The above will return a full name for all individuals with first_name “Clark”. For a complete list of the functions with the aggregation framework, see the 10gen Aggregation Framework Reference.

Processing and Caching

Repeat after me: cache aggregation queries. While running aggregation queries is fast, it is best not to run these commands for every application action. As with most activities, running this command once is fast. Running this command 1000s of times per second will deteriorate performance in the rest of the stack. Also, these analytics systems form the backbone of big data; it is small now, but it production these systems grow quickly.

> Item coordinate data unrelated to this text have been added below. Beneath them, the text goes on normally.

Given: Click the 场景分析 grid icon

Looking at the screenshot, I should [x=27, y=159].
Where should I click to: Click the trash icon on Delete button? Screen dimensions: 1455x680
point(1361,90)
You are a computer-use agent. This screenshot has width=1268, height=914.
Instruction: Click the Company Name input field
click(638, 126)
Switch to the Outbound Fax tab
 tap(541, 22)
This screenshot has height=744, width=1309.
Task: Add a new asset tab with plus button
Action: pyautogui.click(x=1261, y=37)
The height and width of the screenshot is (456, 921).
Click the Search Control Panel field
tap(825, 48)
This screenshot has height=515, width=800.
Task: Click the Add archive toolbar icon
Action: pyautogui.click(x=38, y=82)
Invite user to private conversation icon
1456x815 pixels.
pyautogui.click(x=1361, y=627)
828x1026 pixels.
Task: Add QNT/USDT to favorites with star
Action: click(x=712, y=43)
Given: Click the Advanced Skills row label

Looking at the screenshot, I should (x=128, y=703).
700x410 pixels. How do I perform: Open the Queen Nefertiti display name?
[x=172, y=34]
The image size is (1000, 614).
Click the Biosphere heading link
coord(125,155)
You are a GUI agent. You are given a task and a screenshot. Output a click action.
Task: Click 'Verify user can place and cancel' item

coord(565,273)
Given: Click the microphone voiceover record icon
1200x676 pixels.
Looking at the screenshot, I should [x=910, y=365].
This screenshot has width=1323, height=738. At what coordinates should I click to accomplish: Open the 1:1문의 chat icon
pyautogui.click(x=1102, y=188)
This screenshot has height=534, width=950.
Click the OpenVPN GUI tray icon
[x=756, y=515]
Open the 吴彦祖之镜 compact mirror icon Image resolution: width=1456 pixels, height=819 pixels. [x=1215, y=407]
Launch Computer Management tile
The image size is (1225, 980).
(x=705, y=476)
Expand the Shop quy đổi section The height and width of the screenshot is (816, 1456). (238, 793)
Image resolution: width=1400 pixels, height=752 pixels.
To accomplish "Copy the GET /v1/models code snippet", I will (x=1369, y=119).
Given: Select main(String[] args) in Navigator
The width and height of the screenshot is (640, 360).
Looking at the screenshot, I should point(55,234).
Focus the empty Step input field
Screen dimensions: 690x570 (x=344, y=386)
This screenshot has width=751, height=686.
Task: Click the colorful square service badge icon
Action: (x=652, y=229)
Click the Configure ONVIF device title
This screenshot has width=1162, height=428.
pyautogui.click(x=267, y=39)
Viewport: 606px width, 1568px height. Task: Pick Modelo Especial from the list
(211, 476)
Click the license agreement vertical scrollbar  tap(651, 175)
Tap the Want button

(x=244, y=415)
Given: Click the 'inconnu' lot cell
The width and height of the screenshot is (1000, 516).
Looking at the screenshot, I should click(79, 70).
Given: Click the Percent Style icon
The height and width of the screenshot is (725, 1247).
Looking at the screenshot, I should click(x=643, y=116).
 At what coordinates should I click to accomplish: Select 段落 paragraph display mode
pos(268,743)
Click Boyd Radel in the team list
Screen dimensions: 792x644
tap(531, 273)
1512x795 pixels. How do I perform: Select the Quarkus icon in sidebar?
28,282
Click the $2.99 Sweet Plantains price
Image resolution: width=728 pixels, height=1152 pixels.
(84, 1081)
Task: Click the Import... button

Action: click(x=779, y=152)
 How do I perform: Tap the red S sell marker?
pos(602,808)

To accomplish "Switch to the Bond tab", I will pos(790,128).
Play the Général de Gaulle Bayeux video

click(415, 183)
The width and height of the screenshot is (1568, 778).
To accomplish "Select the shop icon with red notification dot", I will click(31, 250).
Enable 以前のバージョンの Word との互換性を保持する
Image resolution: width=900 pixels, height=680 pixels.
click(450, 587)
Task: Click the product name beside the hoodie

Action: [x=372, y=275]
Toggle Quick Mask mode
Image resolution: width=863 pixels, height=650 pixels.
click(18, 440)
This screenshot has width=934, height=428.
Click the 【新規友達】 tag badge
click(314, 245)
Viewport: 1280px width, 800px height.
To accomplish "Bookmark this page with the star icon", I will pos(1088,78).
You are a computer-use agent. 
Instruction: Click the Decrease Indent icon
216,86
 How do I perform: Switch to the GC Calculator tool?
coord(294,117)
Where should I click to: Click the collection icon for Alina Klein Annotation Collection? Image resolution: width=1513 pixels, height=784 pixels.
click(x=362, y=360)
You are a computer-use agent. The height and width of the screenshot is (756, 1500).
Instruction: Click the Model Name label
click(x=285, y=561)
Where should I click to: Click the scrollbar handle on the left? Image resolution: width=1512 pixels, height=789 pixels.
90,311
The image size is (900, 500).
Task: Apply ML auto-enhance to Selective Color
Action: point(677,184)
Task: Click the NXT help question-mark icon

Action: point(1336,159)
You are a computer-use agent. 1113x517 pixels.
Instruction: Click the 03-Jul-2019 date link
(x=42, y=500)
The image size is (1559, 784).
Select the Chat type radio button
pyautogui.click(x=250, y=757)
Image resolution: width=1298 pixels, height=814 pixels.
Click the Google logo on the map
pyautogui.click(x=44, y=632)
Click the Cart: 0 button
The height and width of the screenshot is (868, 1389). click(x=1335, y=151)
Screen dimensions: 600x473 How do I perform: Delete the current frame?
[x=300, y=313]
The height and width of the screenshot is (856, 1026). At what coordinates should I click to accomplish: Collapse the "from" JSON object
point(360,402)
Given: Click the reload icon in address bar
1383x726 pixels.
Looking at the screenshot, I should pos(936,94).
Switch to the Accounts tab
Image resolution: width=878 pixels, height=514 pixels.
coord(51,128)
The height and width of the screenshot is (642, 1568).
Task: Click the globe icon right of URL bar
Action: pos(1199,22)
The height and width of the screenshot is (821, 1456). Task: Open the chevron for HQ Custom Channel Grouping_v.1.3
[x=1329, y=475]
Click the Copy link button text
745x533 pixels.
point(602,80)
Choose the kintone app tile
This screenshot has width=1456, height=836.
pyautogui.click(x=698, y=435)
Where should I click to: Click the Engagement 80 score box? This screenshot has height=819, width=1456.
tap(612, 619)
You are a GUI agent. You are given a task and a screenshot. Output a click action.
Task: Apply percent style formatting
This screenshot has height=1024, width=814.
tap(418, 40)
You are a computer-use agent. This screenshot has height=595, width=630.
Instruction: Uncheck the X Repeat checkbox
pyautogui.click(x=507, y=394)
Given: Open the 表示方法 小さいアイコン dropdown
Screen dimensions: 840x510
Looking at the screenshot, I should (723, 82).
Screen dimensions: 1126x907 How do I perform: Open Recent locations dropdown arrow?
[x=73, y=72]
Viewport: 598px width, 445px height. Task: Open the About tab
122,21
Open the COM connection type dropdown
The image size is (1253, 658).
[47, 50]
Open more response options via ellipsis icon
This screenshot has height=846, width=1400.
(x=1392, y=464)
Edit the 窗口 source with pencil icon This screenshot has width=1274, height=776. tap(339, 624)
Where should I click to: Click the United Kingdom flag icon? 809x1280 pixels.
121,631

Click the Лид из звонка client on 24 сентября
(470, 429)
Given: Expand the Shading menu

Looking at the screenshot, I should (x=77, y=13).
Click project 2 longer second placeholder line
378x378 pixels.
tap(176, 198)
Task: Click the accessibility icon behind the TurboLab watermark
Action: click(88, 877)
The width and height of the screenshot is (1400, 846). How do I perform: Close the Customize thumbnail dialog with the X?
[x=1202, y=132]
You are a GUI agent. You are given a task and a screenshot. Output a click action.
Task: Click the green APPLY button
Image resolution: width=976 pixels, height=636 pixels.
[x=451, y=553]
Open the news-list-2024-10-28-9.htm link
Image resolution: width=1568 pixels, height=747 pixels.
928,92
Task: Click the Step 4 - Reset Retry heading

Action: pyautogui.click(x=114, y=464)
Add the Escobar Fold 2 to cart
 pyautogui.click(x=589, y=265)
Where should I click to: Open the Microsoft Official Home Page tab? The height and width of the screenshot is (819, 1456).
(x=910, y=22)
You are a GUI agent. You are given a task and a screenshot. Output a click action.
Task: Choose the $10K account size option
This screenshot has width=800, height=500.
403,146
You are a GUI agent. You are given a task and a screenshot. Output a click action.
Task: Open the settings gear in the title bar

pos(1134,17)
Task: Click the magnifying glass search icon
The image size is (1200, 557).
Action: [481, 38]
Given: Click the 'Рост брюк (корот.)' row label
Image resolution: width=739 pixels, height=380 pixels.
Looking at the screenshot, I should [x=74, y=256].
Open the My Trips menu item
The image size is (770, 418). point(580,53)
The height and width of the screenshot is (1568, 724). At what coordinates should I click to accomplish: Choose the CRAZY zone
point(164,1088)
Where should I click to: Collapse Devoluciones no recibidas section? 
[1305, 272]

So, we will run these aggregation commands once, and cache the results. For best results on application performance, try running these actions asynchronously. Trigger the Aggregation Framework through background worker that will run and save the updated values to your aggregation collection.

You will need to run two commands to save the output: 1) the aggregation command and 2) the upsert command. Upsert is a good use case here to update, or insert if does not exist.

Measurement and Summary

After storing data in a best practice way, summating and caching data is the next step for any analytics platform. There is a right way and many wrong ways, and simple algorithm changes can yield good performance gains. While you are measuring your ability to run these analytics systems, you should also measure the performance of these summation queries. Build the measurement of the queries while you are building the query – perhaps in the same background job.

I can guarantee your summation jobs will behave differently with 50 GB of data versus 200 MB of data in a development environment. If you do not measure these summation jobs, you will wake up with performance that you have no historical record. Knowing how you got to that point is unknownable without metrics from the beginning. Furthermore, knowing what is “good” is also a shot in the dark. Measure. Measure. Measure.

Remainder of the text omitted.